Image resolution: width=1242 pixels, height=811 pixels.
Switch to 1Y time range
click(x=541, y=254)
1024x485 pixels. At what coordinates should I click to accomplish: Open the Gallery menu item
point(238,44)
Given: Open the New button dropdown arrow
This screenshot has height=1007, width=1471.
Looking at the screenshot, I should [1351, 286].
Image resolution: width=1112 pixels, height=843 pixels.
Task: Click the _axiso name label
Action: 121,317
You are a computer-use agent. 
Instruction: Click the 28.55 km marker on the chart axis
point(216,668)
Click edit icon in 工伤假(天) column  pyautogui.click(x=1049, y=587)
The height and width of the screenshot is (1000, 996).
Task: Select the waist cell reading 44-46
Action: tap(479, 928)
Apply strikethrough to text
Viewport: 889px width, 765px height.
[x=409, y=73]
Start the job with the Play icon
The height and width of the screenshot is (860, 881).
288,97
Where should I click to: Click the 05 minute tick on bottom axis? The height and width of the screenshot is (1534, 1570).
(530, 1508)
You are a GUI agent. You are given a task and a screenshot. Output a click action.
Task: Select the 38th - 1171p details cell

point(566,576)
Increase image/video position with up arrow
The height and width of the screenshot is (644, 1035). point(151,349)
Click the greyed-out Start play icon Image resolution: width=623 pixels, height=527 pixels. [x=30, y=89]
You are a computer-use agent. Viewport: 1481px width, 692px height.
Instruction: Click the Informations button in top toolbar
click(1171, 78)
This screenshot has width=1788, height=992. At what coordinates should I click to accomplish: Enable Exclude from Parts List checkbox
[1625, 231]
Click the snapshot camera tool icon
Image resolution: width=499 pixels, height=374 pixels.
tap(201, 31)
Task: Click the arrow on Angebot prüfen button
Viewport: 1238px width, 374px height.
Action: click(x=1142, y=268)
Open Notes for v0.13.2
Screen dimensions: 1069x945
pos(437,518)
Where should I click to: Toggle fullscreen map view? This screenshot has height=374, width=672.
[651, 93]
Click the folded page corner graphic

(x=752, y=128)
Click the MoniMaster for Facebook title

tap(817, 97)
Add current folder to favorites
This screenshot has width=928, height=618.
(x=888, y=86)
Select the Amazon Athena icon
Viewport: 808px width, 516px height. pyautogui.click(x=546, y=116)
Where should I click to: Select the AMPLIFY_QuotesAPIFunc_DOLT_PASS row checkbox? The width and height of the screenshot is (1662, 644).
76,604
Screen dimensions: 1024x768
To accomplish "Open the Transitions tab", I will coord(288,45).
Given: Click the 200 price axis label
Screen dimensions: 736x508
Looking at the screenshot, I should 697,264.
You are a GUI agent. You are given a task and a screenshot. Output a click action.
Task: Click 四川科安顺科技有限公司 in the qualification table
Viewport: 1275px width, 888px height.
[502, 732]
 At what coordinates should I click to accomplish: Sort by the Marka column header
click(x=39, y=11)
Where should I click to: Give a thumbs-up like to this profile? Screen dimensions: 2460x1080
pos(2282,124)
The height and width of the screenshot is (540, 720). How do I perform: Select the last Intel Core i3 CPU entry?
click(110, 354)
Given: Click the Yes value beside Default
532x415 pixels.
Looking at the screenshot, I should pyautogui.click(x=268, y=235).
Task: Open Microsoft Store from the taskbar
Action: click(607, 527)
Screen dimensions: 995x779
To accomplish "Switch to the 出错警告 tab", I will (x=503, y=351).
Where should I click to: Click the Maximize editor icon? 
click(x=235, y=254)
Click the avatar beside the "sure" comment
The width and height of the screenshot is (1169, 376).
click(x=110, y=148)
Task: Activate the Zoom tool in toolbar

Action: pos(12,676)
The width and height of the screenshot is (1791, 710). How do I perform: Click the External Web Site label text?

....

TRY IT - Among the entries, find every line holding "beside" and return it.

EXERCISE RESULT -
Given: Click the Yes value beside Default
Click the avatar beside the "sure" comment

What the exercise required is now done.